This really is the stuff that drives me bonkers.
 
You put the ball into the hands of your best players. Gronk/Edelman are the best receivers the Patriots have.
 
Brady has targeted Gronk/Edelman on 49% of targets. Are people complaining that Rodgers targets Cobb/Nelson too often this season (58% of targets)? That Manning is targeting Sanders/Thomas too often (54% of targets)? That Andre Johnson and DeAndre Hopkins see the ball too much (54% of targets)? Hell, Cutler has targeted Forte and Bennett (a running back and tight end) on 46% of his targets.
 
This offense has its warts, but focusing on a lack of distribution is missing the point.
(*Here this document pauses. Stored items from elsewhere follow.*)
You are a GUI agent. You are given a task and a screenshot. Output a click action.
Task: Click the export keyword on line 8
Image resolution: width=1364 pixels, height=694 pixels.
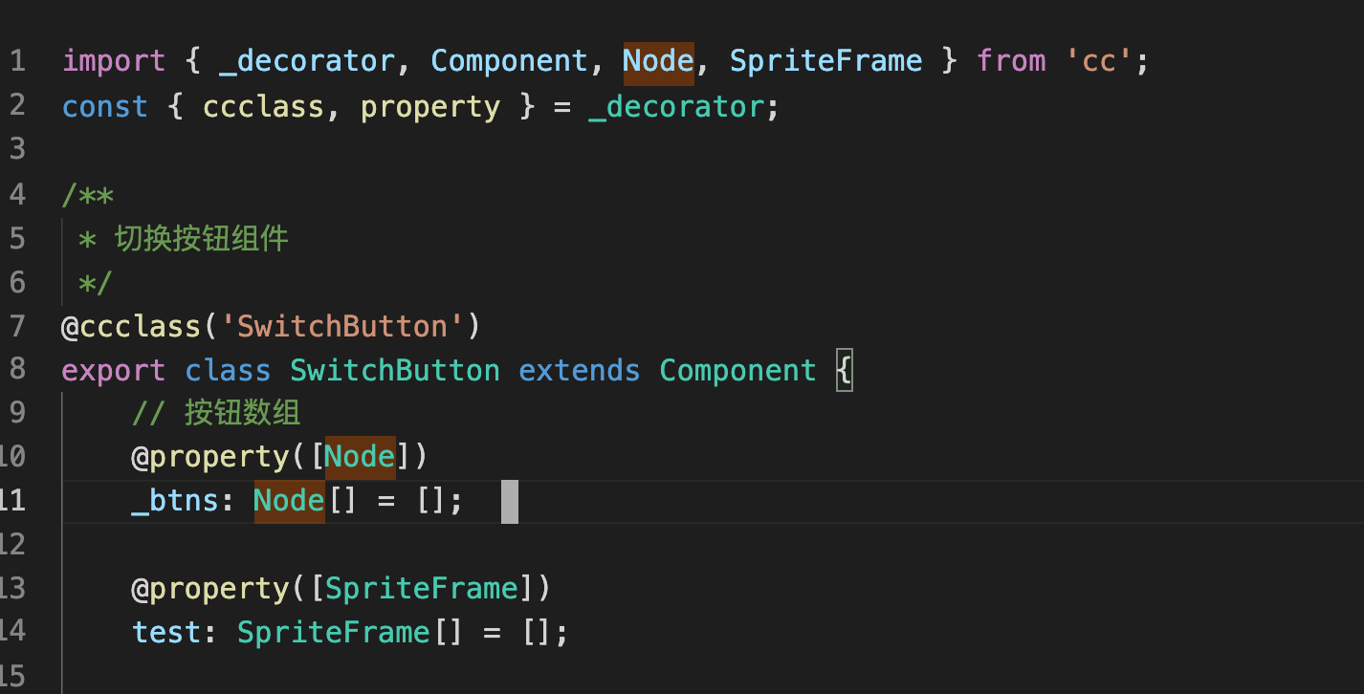tap(114, 371)
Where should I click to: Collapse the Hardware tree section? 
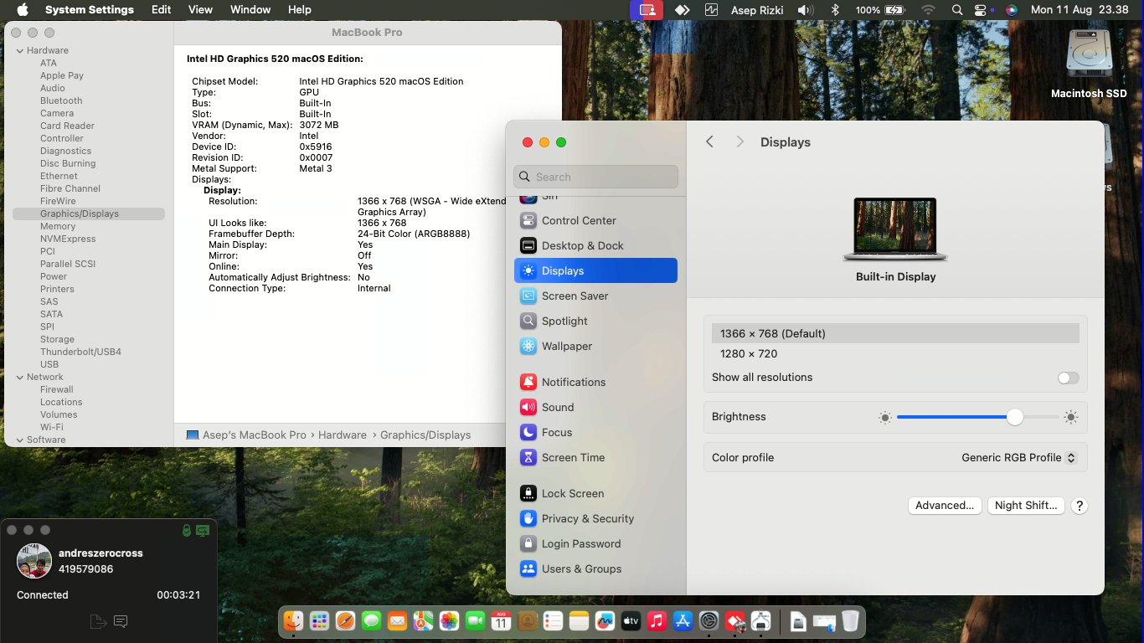[x=20, y=50]
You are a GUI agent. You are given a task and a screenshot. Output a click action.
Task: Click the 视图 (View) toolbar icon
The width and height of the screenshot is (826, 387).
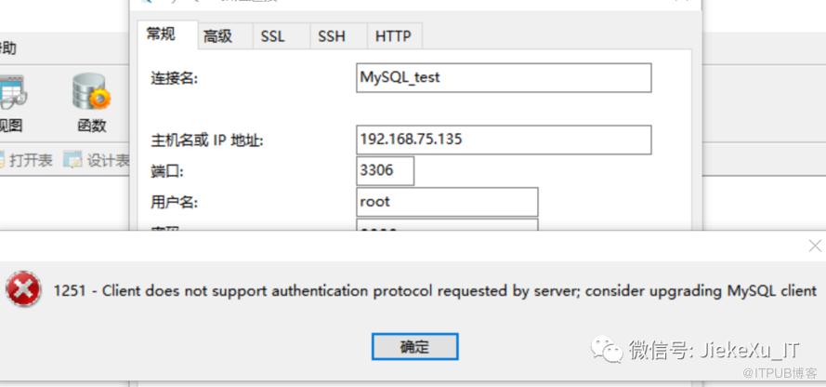coord(11,94)
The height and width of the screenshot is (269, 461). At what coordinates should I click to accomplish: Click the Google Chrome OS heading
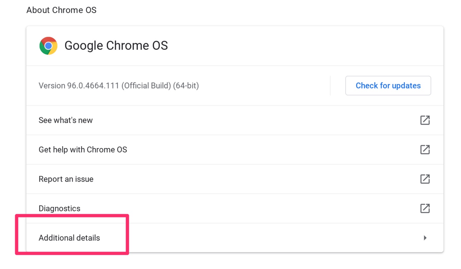point(116,46)
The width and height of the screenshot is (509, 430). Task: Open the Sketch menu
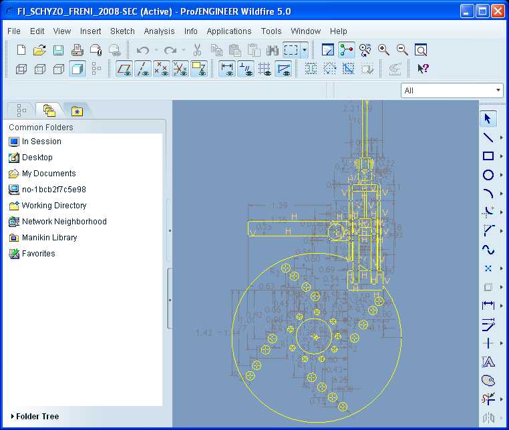click(122, 31)
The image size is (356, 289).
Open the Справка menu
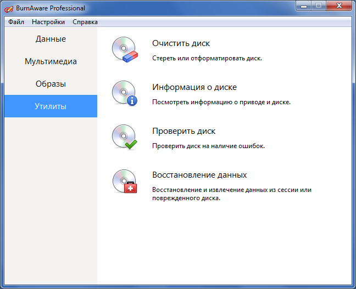tap(85, 22)
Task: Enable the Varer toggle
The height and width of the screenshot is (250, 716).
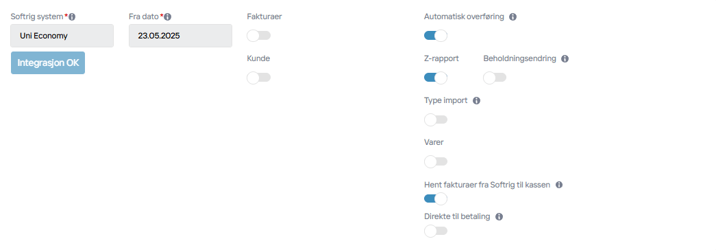Action: [x=436, y=161]
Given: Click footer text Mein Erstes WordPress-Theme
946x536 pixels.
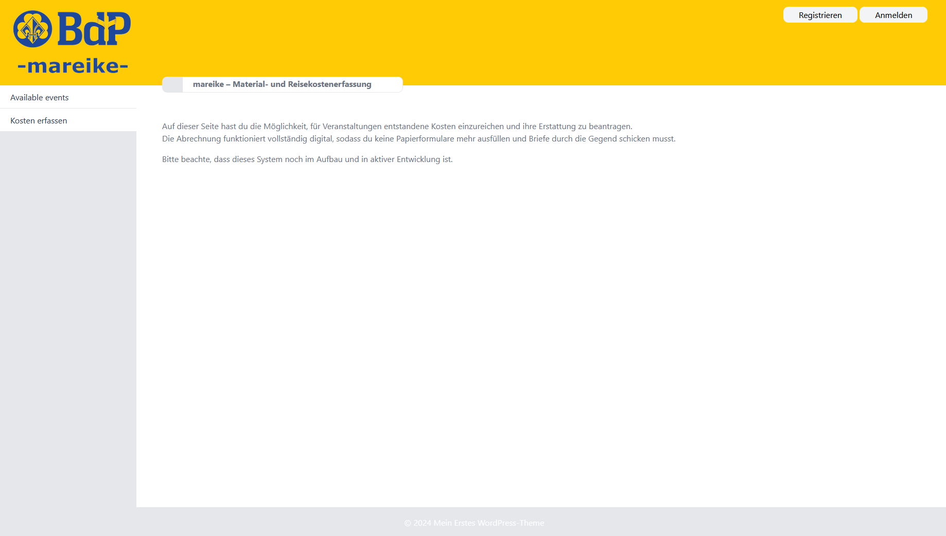Looking at the screenshot, I should point(488,523).
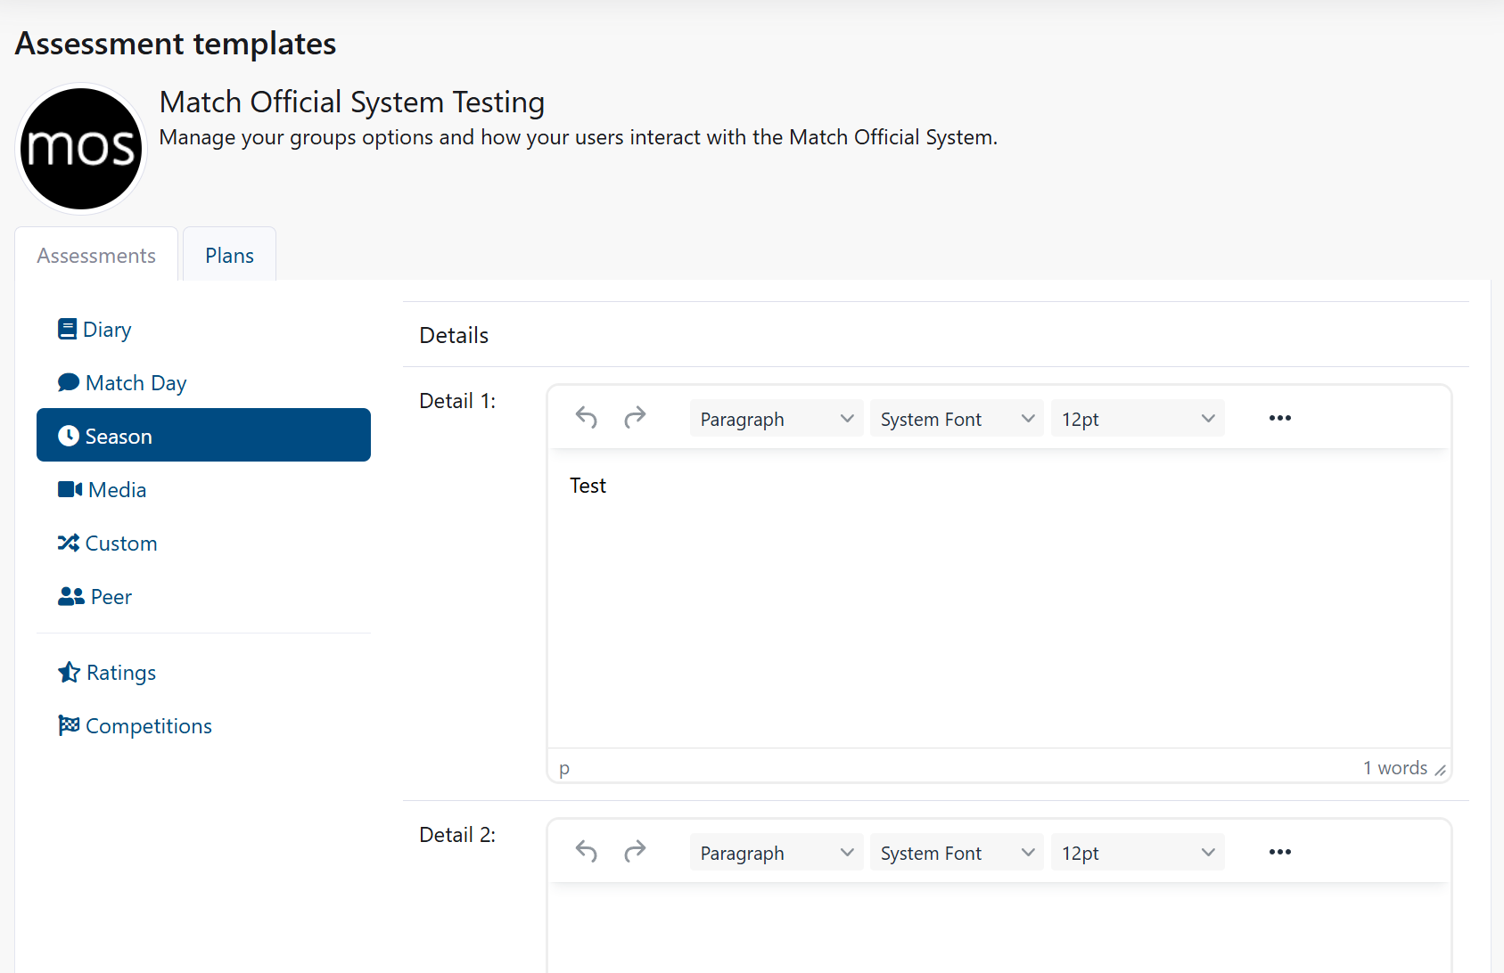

To support your point further, Edelman has a 74% catch rate and 10 yards a catch.  Gronk's is lower at 59%, but 13 yards a catch and that stat is being dragged down by week 1 when the offense was out of sync, Gronk was still rusty, and Brady probably did force him the ball a bit.  Since then, he's catching 2/3 of targets.
 
Brady's only thrown 2 INTs all year, both after the KC game had spiraled out of control, so its not like he's turning the ball over forcing it into these guys.
 
A lack of distribution argument has to lie on Brady locking in on receivers and taking sacks and that doesn't look like what's happening on film.